# [What this task involves]
Read the listing below. Then repeat it exactly.

# [Available data]
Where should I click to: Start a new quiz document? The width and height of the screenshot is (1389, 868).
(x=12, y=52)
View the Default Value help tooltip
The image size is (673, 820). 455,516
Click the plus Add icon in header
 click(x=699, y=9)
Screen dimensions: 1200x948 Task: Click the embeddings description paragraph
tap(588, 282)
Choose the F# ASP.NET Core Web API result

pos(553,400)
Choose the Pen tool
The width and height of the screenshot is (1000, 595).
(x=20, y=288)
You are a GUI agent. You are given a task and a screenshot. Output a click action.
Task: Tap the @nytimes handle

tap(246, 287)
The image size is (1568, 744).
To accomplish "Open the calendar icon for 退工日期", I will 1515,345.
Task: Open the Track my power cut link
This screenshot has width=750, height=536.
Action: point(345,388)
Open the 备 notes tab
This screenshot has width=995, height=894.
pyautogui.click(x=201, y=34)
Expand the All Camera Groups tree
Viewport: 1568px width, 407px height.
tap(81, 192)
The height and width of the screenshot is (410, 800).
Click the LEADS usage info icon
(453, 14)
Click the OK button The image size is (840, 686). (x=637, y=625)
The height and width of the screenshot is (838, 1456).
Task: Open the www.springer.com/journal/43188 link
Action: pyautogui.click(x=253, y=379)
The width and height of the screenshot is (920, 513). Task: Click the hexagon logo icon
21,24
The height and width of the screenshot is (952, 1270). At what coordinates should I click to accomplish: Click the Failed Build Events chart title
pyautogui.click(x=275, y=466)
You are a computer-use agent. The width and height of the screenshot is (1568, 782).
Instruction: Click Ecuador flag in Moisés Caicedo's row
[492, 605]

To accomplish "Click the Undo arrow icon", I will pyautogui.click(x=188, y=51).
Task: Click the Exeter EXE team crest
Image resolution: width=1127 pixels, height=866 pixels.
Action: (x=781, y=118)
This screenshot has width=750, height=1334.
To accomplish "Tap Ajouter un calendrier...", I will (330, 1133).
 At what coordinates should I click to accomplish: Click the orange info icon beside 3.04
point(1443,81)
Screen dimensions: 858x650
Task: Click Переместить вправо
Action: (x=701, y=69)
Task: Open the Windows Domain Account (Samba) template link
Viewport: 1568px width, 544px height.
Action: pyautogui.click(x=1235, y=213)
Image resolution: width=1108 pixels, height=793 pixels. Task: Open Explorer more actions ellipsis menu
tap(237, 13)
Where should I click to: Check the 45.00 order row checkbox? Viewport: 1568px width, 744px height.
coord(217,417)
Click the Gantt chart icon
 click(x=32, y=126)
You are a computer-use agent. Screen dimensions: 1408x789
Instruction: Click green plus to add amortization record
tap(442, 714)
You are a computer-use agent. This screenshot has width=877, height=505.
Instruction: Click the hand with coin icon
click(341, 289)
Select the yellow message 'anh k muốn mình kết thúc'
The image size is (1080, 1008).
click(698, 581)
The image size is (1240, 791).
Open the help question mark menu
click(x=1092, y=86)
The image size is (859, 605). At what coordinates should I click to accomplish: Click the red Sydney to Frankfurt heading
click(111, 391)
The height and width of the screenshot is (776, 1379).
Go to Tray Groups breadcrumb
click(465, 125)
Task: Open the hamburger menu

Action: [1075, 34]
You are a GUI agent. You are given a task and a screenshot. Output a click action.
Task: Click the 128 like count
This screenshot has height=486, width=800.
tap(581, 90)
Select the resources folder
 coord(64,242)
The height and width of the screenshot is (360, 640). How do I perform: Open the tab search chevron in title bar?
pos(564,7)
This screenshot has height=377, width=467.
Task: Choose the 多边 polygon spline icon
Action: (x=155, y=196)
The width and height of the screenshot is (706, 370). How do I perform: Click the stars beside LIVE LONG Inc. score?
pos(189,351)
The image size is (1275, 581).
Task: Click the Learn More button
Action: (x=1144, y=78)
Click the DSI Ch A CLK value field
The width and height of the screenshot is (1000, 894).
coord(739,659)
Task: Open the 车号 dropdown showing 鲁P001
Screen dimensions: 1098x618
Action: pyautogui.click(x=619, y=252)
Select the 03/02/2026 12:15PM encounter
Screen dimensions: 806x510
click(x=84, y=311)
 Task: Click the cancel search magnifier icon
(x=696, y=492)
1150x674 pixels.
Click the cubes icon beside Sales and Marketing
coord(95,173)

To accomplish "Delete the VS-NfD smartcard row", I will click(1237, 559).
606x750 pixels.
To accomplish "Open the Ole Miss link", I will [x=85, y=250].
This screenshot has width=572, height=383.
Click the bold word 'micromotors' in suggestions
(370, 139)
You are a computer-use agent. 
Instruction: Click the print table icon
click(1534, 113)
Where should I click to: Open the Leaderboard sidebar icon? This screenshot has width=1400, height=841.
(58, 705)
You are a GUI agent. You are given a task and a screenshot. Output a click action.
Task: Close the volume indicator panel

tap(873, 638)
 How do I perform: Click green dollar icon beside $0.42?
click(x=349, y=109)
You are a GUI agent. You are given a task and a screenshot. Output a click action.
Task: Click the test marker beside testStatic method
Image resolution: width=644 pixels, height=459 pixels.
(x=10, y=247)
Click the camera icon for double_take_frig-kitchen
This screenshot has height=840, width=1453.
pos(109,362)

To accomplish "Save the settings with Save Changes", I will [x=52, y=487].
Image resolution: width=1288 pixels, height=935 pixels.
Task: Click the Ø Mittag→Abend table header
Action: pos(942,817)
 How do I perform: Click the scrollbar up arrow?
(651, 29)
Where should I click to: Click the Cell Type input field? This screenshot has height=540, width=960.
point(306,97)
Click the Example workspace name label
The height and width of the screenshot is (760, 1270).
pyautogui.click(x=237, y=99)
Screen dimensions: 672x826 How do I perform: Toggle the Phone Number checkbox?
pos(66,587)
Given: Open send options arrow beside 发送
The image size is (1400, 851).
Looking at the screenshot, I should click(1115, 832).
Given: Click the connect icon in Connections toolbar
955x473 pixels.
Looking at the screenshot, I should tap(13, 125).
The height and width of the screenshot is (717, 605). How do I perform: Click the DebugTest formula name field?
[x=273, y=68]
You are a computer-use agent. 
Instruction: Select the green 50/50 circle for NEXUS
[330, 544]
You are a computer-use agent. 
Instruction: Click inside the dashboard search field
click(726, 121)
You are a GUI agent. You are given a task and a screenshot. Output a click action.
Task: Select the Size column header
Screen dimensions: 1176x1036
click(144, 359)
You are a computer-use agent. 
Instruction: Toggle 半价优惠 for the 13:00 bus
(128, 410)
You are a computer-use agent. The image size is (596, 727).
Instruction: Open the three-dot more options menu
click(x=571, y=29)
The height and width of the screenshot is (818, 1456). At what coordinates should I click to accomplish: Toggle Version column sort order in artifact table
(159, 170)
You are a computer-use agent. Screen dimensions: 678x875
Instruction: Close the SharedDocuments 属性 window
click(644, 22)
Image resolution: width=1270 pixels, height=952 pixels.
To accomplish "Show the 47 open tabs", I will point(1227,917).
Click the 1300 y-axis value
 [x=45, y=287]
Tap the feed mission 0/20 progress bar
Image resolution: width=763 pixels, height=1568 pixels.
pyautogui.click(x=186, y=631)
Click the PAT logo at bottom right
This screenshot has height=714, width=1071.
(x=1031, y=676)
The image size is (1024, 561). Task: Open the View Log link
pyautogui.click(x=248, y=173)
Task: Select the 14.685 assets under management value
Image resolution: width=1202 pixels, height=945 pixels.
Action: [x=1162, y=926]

# [Written reply]
Where should I click to: Start a new quiz document? The width and height of the screenshot is (1389, 868).
(x=12, y=52)
View the Default Value help tooltip
The image size is (673, 820). 455,516
Click the plus Add icon in header
 click(x=699, y=9)
Screen dimensions: 1200x948 Task: Click the embeddings description paragraph
tap(588, 282)
Choose the F# ASP.NET Core Web API result

pos(553,400)
Choose the Pen tool
The width and height of the screenshot is (1000, 595).
(x=20, y=288)
You are a GUI agent. You are given a task and a screenshot. Output a click action.
Task: Tap the @nytimes handle

tap(246, 287)
The image size is (1568, 744).
To accomplish "Open the calendar icon for 退工日期", I will 1515,345.
Task: Open the Track my power cut link
This screenshot has width=750, height=536.
Action: point(345,388)
Open the 备 notes tab
This screenshot has width=995, height=894.
pyautogui.click(x=201, y=34)
Expand the All Camera Groups tree
Viewport: 1568px width, 407px height.
tap(81, 192)
The height and width of the screenshot is (410, 800).
Click the LEADS usage info icon
(453, 14)
Click the OK button The image size is (840, 686). (x=637, y=625)
The height and width of the screenshot is (838, 1456).
Task: Open the www.springer.com/journal/43188 link
Action: pyautogui.click(x=253, y=379)
The width and height of the screenshot is (920, 513). Task: Click the hexagon logo icon
21,24
The height and width of the screenshot is (952, 1270). At what coordinates should I click to accomplish: Click the Failed Build Events chart title
pyautogui.click(x=275, y=466)
You are a computer-use agent. The width and height of the screenshot is (1568, 782).
Instruction: Click Ecuador flag in Moisés Caicedo's row
[492, 605]

To accomplish "Click the Undo arrow icon", I will pyautogui.click(x=188, y=51).
Task: Click the Exeter EXE team crest
Image resolution: width=1127 pixels, height=866 pixels.
Action: (x=781, y=118)
This screenshot has width=750, height=1334.
To accomplish "Tap Ajouter un calendrier...", I will (330, 1133).
 At what coordinates should I click to accomplish: Click the orange info icon beside 3.04
point(1443,81)
Screen dimensions: 858x650
Task: Click Переместить вправо
Action: (x=701, y=69)
Task: Open the Windows Domain Account (Samba) template link
Viewport: 1568px width, 544px height.
Action: pyautogui.click(x=1235, y=213)
Image resolution: width=1108 pixels, height=793 pixels. Task: Open Explorer more actions ellipsis menu
tap(237, 13)
Where should I click to: Check the 45.00 order row checkbox? Viewport: 1568px width, 744px height.
coord(217,417)
Click the Gantt chart icon
 click(x=32, y=126)
You are a computer-use agent. Screen dimensions: 1408x789
Instruction: Click green plus to add amortization record
tap(442, 714)
You are a computer-use agent. This screenshot has width=877, height=505.
Instruction: Click the hand with coin icon
click(341, 289)
Select the yellow message 'anh k muốn mình kết thúc'
The image size is (1080, 1008).
click(698, 581)
The image size is (1240, 791).
Open the help question mark menu
click(x=1092, y=86)
The image size is (859, 605). At what coordinates should I click to accomplish: Click the red Sydney to Frankfurt heading
click(111, 391)
The height and width of the screenshot is (776, 1379).
Go to Tray Groups breadcrumb
click(465, 125)
Task: Open the hamburger menu

Action: [1075, 34]
You are a GUI agent. You are given a task and a screenshot. Output a click action.
Task: Click the 128 like count
This screenshot has height=486, width=800.
tap(581, 90)
Select the resources folder
 coord(64,242)
The height and width of the screenshot is (360, 640). How do I perform: Open the tab search chevron in title bar?
pos(564,7)
This screenshot has height=377, width=467.
Task: Choose the 多边 polygon spline icon
Action: (x=155, y=196)
The width and height of the screenshot is (706, 370). How do I perform: Click the stars beside LIVE LONG Inc. score?
pos(189,351)
The image size is (1275, 581).
Task: Click the Learn More button
Action: (x=1144, y=78)
Click the DSI Ch A CLK value field
The width and height of the screenshot is (1000, 894).
coord(739,659)
Task: Open the 车号 dropdown showing 鲁P001
Screen dimensions: 1098x618
Action: pyautogui.click(x=619, y=252)
Select the 03/02/2026 12:15PM encounter
Screen dimensions: 806x510
click(x=84, y=311)
 Task: Click the cancel search magnifier icon
(x=696, y=492)
1150x674 pixels.
Click the cubes icon beside Sales and Marketing
coord(95,173)

To accomplish "Delete the VS-NfD smartcard row", I will click(1237, 559).
606x750 pixels.
To accomplish "Open the Ole Miss link", I will [x=85, y=250].
This screenshot has width=572, height=383.
Click the bold word 'micromotors' in suggestions
(370, 139)
You are a computer-use agent. 
Instruction: Click the print table icon
click(1534, 113)
Where should I click to: Open the Leaderboard sidebar icon? This screenshot has width=1400, height=841.
(58, 705)
You are a GUI agent. You are given a task and a screenshot. Output a click action.
Task: Close the volume indicator panel

tap(873, 638)
 How do I perform: Click green dollar icon beside $0.42?
click(x=349, y=109)
You are a GUI agent. You are given a task and a screenshot. Output a click action.
Task: Click the test marker beside testStatic method
Image resolution: width=644 pixels, height=459 pixels.
(x=10, y=247)
Click the camera icon for double_take_frig-kitchen
This screenshot has height=840, width=1453.
pos(109,362)

To accomplish "Save the settings with Save Changes", I will [x=52, y=487].
Image resolution: width=1288 pixels, height=935 pixels.
Task: Click the Ø Mittag→Abend table header
Action: pos(942,817)
 How do I perform: Click the scrollbar up arrow?
(651, 29)
Where should I click to: Click the Cell Type input field? This screenshot has height=540, width=960.
point(306,97)
Click the Example workspace name label
The height and width of the screenshot is (760, 1270).
pyautogui.click(x=237, y=99)
Screen dimensions: 672x826 How do I perform: Toggle the Phone Number checkbox?
pos(66,587)
Given: Open send options arrow beside 发送
The image size is (1400, 851).
Looking at the screenshot, I should click(1115, 832).
Given: Click the connect icon in Connections toolbar
955x473 pixels.
Looking at the screenshot, I should tap(13, 125).
The height and width of the screenshot is (717, 605). How do I perform: Click the DebugTest formula name field?
[x=273, y=68]
You are a computer-use agent. 
Instruction: Select the green 50/50 circle for NEXUS
[330, 544]
You are a computer-use agent. 
Instruction: Click inside the dashboard search field
click(726, 121)
You are a GUI agent. You are given a task and a screenshot. Output a click action.
Task: Select the Size column header
Screen dimensions: 1176x1036
click(144, 359)
You are a computer-use agent. 
Instruction: Toggle 半价优惠 for the 13:00 bus
(128, 410)
You are a computer-use agent. The image size is (596, 727).
Instruction: Open the three-dot more options menu
click(x=571, y=29)
The height and width of the screenshot is (818, 1456). At what coordinates should I click to accomplish: Toggle Version column sort order in artifact table
(159, 170)
You are a computer-use agent. Screen dimensions: 678x875
Instruction: Close the SharedDocuments 属性 window
click(644, 22)
Image resolution: width=1270 pixels, height=952 pixels.
To accomplish "Show the 47 open tabs", I will point(1227,917).
Click the 1300 y-axis value
 [x=45, y=287]
Tap the feed mission 0/20 progress bar
Image resolution: width=763 pixels, height=1568 pixels.
pyautogui.click(x=186, y=631)
Click the PAT logo at bottom right
This screenshot has height=714, width=1071.
(x=1031, y=676)
The image size is (1024, 561). Task: Open the View Log link
pyautogui.click(x=248, y=173)
Task: Select the 14.685 assets under management value
Image resolution: width=1202 pixels, height=945 pixels.
Action: [x=1162, y=926]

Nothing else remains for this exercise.